PROBLEM DETAILS
Output only the lines that run from the line holding "The width and" to the end of the entries, both ends included, and skip the pictures.

DATASET RECORDS

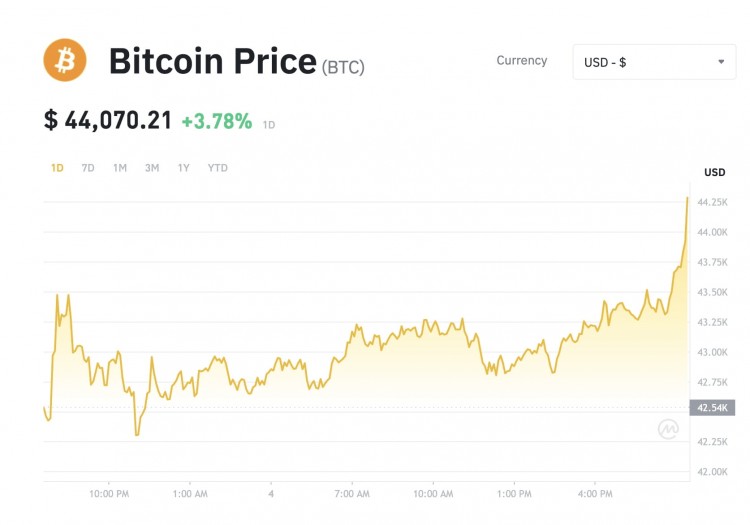The image size is (750, 525).
Task: Click the 44.25K axis value
Action: pos(712,202)
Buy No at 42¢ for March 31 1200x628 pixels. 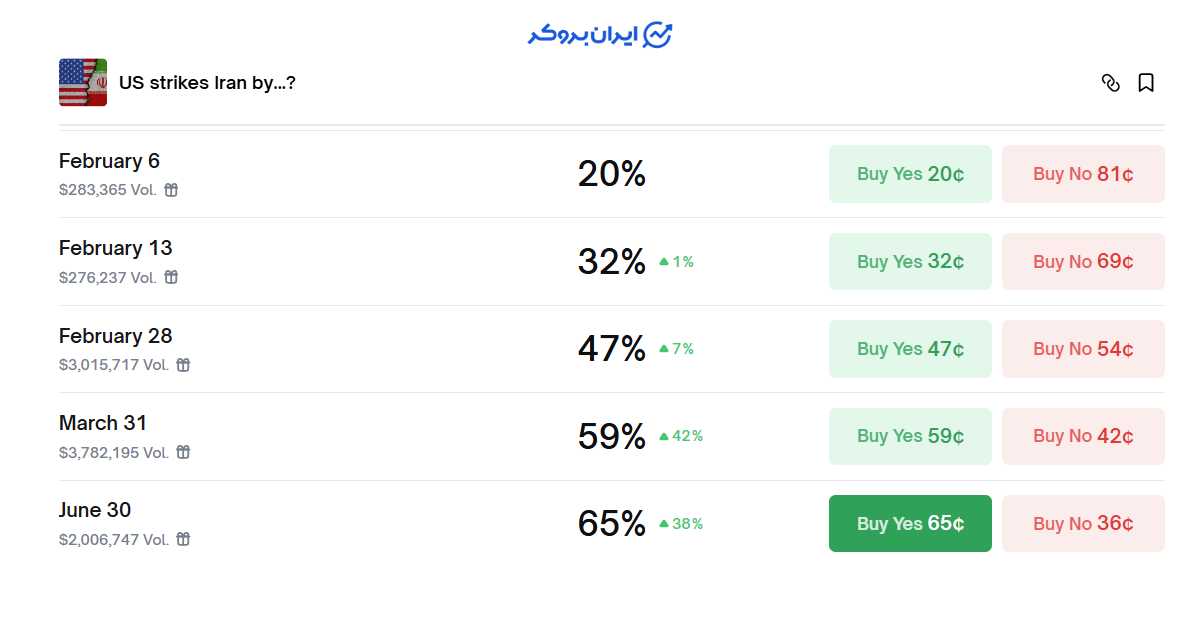[1083, 436]
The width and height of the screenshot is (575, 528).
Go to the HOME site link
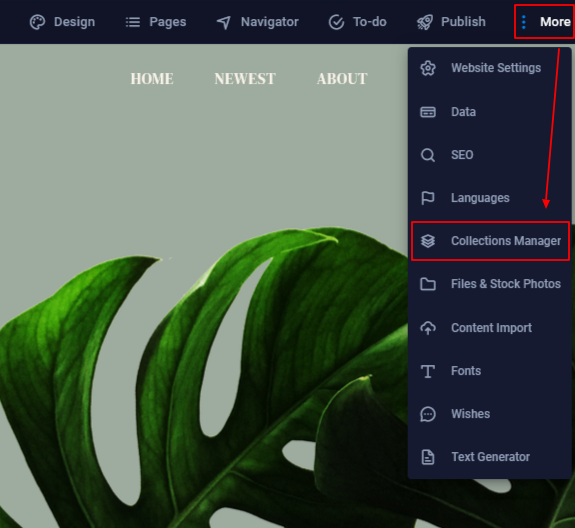click(152, 79)
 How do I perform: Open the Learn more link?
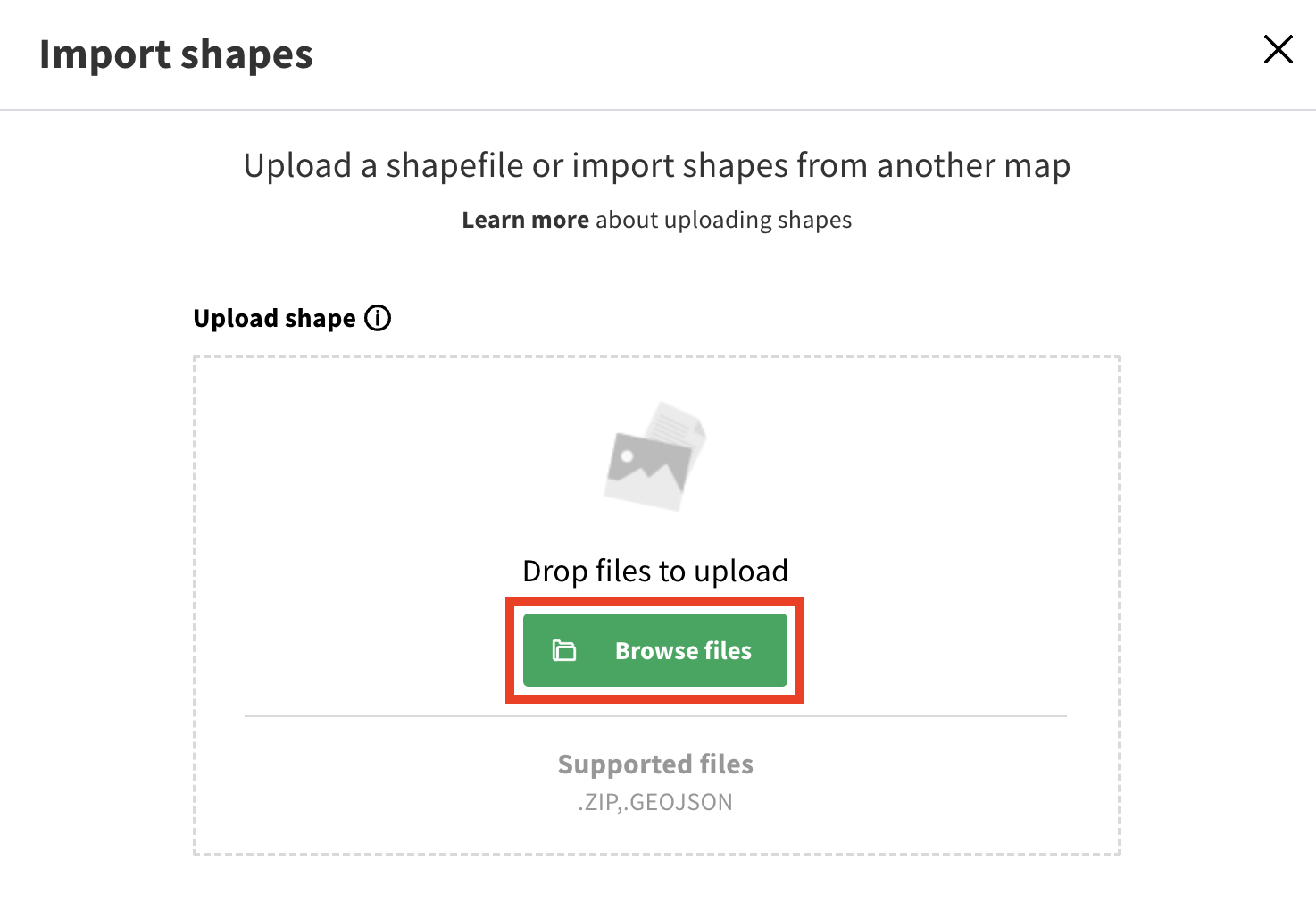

RESPONSE
The width and height of the screenshot is (575, 528).
Go to the HOME site link
click(152, 79)
 How do I perform: Open the Learn more link?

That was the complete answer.